Does Obamacare “screw” the young? The sexy subject of age rating was the topic of a silly article posted last night by Buzzfeed’s Ben Smith, which argued that the Affordable Care Act ran against the interest of the President’s base of young voters.
The premise was on the 3:1 “age rating” provision of the ACA, which limits premiums to the oldest person to no more than three times the premiums of the youngest (holding the same for plan type, geography, etc.) While some states have such limits on age rating, most states like California have none, and right now older Californians in the individual market are charged five or even ten times what younger folks are for the same plan.
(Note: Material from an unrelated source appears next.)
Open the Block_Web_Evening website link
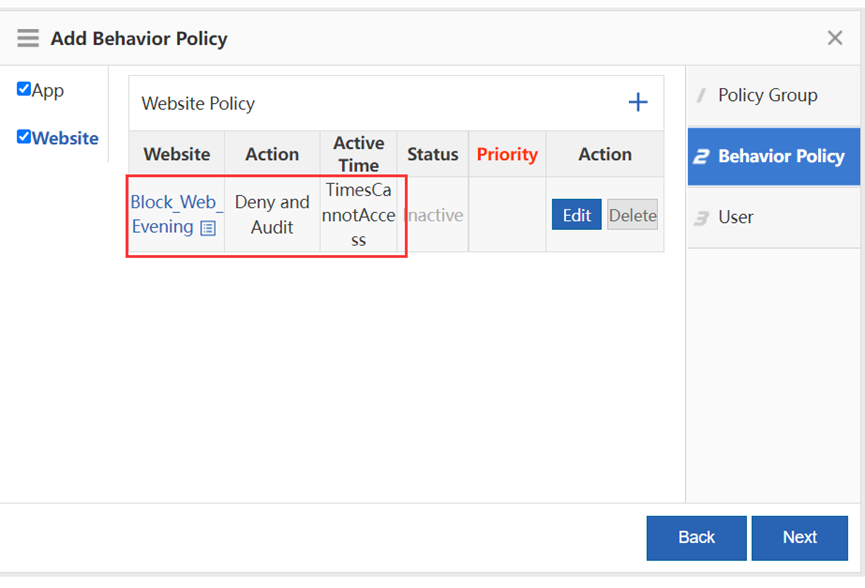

One reaction was, as Matt Yglesias wrote in Slate, “today’s 25-year-old is tomorrow’s 55-year-old.” As Brain Beutler of Talking Points Memo writes, young people also support Medicare, because they have an investment in it for the future–even more than current beneficiaries, for whom changes are unlikely to have a huge impact. The advocacy group Young Invincibles also support the measure for their family members, and as a value. Their spokeswomen, quoted by Sarah Kliff of the Washington Post, says “Those are our parents, our grandparents, and someday us. We want to keep coverage affordable for everyone.”
These are all good defenses of age rating limits. Young people care about others, including family members. They care about fairness. They care about themselves when they get older.
But my main reaction was that the article blithely ignored the rest of the Affordable Care Act. We tweeted soon after it was posted:
Analysis totally ignores Exchange subsidies, which will disproportionately help young. MT @buzzfeedben On Obamacare buzzfeed.com/bensmith/obama…
— Health Access CA (@healthaccess) February 11, 2013
We appreciated the response:
@healthaccess @haroldpollack That’s a good point. Will add a line.
— Ben Smith (@BuzzFeedBen) February 11, 2013
The sentence that was added was in parentheses, because it seemingly undermined the entire headline and point of the article:
(There are also provisions yet to come that benefit the young; subsidies for people buying insurance on the individual market are expected to be disproportionately used by younger people.)
Yes, there will be a relatively small number of young, healthy, and wealthy people who somehow don’t get job-based coverage who may end up paying more in 2014 (and for whom the benefit comes when they lose those blessings). But young people, by definition–as they are just starting their careers and in entry-level jobs (even if they are on a trajectory to make more in their future)–are mostly lower-income. They are the most likely to be in the jobs that don’t offer health coverage, and mostly likely to qualify for subsidies in the new exchanges, like Covered California. In the exchanges, they will be given subsidies so they don’t have to pay more than a percentage of their income (on a sliding scale, from 2-8%) for premium for a basic health plan. If a plan costs more than that percentage, the premium makes up the difference.
So most people will continue to have employer-based coverage, especially those with higher incomes. Those under 400% FPL (about $45K for an individual) who don’t have employer-based coverage–disproportionately young–will have new subsidies in the Exchange.
And here’s a key point: these subsidies in many cases will mitigate the increase that comes around because of age rating limits.
Even more so, the drafters of the ACA also created “bare-bones” policies available to young adults (something we’re not too fond of), in case they needed an even cheaper plan.
That’s how the different components of the Affordable Care Act work together–and why its silly to focus on just one provision without any consideration of how this interacts with the whole. As Ezra Klein of the Washington Post points out as well, there’s much else to the ACA. There’s the ability to stay on your parents’ coverage until age 26–something 350,000 Californians have taken advantage of. There’s the Medicaid expansion–young adults at or under the poverty level won’t lose their Medi-Cal coverage at age 18!
But beyond all these huge and obvious benefits of Obamacare for young people, there’s one more: the freedom of the young (and the young at heart) to pursue their dreams. The current insurance market where people are denied for pre-existing conditions means too many young people feel that they in order to get health coverage, they have to limit their job hunt to large employers who offer benefits.
The Affordable Care Act liberates the artists and the entrepreneurs to follow their life goals without the “job-lock” that the need for health benefits has created in the past. Here in California, it liberates both the aspiring actor in Hollywood and the engineer with a dot.com start-up idea. I believe that these changes in our health care system will enable the next generation to provide a renewed infusion of dynamism into our culture and economy. That’s the change that many voters believed in, and still can.